| Data to use |
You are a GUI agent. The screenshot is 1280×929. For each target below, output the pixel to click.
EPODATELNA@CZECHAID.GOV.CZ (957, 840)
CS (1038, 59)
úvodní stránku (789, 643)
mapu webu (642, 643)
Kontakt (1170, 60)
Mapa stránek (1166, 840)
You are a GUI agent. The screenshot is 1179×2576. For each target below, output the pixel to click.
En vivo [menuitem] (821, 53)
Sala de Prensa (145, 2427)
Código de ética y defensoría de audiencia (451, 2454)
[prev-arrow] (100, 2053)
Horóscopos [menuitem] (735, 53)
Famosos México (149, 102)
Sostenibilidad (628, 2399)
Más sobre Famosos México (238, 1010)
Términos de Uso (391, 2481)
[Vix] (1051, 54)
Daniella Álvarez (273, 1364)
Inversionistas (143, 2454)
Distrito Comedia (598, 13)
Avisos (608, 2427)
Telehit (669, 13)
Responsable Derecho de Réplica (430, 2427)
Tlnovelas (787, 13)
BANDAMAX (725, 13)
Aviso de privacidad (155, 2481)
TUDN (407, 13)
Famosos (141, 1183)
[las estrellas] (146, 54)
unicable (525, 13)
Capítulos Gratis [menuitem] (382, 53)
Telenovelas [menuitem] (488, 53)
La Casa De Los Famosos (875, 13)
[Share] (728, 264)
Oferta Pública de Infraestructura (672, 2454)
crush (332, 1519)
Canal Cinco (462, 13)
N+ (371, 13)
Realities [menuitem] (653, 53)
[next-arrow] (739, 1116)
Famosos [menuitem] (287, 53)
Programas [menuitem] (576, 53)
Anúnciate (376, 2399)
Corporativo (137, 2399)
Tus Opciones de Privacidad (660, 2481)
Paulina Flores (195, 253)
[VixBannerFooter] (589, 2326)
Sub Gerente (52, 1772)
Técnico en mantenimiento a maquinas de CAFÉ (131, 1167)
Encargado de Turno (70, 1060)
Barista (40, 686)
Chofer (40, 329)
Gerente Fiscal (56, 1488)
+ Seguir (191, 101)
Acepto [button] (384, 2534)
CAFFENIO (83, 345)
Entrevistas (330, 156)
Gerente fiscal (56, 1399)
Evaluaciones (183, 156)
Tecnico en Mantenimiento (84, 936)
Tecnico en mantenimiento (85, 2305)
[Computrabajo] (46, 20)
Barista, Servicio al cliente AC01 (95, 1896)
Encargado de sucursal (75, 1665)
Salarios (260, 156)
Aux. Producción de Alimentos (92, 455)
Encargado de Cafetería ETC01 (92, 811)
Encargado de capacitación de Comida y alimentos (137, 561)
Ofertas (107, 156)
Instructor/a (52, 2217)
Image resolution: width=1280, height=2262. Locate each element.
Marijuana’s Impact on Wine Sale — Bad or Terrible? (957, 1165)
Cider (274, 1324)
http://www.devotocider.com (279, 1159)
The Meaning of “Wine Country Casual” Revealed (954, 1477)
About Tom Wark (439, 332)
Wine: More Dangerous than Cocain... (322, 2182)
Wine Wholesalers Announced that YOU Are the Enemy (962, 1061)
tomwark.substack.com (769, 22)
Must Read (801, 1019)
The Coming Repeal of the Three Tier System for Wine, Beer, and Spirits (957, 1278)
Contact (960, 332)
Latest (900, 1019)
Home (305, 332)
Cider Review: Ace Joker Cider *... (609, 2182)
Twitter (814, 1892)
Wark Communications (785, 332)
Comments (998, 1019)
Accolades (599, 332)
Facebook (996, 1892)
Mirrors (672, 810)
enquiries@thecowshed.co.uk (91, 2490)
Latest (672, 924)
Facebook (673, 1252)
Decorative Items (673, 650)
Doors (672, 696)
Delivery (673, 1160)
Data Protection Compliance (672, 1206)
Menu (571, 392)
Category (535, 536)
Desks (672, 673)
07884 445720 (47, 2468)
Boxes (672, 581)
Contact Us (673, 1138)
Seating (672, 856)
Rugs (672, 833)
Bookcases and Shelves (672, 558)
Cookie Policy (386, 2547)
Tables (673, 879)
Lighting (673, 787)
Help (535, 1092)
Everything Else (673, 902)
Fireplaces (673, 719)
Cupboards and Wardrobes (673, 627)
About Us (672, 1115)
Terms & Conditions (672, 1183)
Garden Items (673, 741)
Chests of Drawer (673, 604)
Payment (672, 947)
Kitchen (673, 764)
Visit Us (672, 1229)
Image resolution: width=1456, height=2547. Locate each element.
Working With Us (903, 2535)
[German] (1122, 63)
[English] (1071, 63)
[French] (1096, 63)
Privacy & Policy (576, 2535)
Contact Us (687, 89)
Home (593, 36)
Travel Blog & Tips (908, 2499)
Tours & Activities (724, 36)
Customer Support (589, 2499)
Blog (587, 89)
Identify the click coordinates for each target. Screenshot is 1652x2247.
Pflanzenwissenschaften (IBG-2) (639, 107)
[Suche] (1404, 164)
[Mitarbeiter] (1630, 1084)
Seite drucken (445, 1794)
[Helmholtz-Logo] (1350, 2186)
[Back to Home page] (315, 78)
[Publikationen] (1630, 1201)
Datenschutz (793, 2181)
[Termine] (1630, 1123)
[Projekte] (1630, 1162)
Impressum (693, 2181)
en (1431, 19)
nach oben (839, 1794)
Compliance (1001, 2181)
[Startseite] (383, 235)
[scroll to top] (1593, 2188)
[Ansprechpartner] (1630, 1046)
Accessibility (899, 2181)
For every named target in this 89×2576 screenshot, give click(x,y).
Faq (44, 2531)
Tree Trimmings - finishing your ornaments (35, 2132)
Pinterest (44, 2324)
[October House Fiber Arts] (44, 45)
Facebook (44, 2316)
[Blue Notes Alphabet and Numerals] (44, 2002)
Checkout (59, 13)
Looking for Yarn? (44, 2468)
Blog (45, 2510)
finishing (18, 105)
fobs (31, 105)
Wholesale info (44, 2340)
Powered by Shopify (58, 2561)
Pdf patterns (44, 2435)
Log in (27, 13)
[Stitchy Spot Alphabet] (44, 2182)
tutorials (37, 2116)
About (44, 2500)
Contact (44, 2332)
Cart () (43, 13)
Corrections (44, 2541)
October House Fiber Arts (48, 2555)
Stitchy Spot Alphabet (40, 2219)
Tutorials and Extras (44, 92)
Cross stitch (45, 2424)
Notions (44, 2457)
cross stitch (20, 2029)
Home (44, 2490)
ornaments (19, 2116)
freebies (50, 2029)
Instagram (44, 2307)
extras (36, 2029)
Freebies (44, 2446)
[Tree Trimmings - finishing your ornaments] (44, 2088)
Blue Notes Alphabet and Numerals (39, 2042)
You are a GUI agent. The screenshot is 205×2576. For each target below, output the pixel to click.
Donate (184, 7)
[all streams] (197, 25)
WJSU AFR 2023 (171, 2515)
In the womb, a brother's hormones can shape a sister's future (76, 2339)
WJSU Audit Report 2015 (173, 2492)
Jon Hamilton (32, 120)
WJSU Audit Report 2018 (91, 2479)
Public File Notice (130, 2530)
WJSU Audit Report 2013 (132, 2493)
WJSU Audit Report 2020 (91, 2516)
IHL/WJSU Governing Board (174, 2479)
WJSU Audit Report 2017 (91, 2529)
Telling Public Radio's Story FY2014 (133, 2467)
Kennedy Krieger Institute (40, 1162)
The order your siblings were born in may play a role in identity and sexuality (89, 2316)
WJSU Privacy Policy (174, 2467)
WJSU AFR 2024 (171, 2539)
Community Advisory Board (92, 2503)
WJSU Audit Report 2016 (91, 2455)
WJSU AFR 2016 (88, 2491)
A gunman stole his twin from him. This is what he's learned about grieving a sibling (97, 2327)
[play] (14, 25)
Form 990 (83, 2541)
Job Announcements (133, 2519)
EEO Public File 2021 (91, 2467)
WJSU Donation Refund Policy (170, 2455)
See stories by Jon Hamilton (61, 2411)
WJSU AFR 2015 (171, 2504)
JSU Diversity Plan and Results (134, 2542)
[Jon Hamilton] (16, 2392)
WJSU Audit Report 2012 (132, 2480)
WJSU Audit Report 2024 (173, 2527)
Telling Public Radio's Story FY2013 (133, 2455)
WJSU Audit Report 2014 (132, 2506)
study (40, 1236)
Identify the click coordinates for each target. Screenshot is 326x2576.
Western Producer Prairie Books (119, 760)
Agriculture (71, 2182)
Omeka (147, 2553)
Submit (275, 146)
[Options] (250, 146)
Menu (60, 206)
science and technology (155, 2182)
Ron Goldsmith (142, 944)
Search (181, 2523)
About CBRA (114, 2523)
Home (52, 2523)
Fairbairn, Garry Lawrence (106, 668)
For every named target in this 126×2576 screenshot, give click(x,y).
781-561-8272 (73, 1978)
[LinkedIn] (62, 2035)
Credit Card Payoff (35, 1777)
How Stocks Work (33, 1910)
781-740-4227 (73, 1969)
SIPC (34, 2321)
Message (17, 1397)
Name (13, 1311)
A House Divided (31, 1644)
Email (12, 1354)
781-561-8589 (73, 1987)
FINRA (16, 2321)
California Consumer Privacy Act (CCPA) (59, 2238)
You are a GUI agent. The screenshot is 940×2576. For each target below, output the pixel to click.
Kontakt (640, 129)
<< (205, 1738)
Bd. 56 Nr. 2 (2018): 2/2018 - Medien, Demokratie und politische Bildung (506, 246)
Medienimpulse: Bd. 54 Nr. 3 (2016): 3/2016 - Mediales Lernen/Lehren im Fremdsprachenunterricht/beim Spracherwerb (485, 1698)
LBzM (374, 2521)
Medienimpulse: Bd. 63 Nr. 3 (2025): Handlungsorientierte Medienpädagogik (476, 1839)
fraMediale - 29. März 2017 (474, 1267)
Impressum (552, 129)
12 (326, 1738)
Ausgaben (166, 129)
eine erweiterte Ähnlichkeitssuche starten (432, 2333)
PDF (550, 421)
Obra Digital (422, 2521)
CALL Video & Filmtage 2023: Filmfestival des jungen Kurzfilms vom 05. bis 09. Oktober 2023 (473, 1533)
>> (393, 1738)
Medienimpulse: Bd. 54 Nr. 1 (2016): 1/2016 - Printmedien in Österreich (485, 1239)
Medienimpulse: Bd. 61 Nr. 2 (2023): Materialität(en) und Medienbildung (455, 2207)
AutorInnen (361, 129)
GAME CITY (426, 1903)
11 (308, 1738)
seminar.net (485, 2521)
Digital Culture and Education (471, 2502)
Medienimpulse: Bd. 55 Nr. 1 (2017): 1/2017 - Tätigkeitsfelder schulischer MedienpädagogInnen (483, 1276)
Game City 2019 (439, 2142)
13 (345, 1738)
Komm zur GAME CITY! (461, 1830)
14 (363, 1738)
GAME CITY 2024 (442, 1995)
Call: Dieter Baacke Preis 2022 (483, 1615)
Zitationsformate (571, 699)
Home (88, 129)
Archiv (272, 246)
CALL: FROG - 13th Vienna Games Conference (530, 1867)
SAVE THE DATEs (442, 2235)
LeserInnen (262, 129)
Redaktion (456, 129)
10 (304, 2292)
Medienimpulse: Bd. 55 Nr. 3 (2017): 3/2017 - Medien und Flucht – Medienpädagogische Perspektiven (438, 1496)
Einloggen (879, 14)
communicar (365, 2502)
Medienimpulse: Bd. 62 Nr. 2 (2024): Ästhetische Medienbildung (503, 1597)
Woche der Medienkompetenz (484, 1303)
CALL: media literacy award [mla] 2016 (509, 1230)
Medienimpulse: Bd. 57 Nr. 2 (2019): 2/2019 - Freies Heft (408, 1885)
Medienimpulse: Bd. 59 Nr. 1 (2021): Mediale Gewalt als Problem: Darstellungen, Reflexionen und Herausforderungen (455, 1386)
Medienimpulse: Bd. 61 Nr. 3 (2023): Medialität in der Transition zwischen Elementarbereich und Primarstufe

| Exercise instructions |
Find where the line with "Kontakt (640, 129)" sits in the material above, then copy exactly from it through the line with "GAME CITY (426, 1903)". Add no other line.

| Response |
Kontakt (640, 129)
<< (205, 1738)
Bd. 56 Nr. 2 (2018): 2/2018 - Medien, Demokratie und politische Bildung (506, 246)
Medienimpulse: Bd. 54 Nr. 3 (2016): 3/2016 - Mediales Lernen/Lehren im Fremdsprachenunterricht/beim Spracherwerb (485, 1698)
LBzM (374, 2521)
Medienimpulse: Bd. 63 Nr. 3 (2025): Handlungsorientierte Medienpädagogik (476, 1839)
fraMediale - 29. März 2017 (474, 1267)
Impressum (552, 129)
12 (326, 1738)
Ausgaben (166, 129)
eine erweiterte Ähnlichkeitssuche starten (432, 2333)
PDF (550, 421)
Obra Digital (422, 2521)
CALL Video & Filmtage 2023: Filmfestival des jungen Kurzfilms vom 05. bis 09. Oktober 2023 (473, 1533)
>> (393, 1738)
Medienimpulse: Bd. 54 Nr. 1 (2016): 1/2016 - Printmedien in Österreich (485, 1239)
Medienimpulse: Bd. 61 Nr. 2 (2023): Materialität(en) und Medienbildung (455, 2207)
AutorInnen (361, 129)
GAME CITY (426, 1903)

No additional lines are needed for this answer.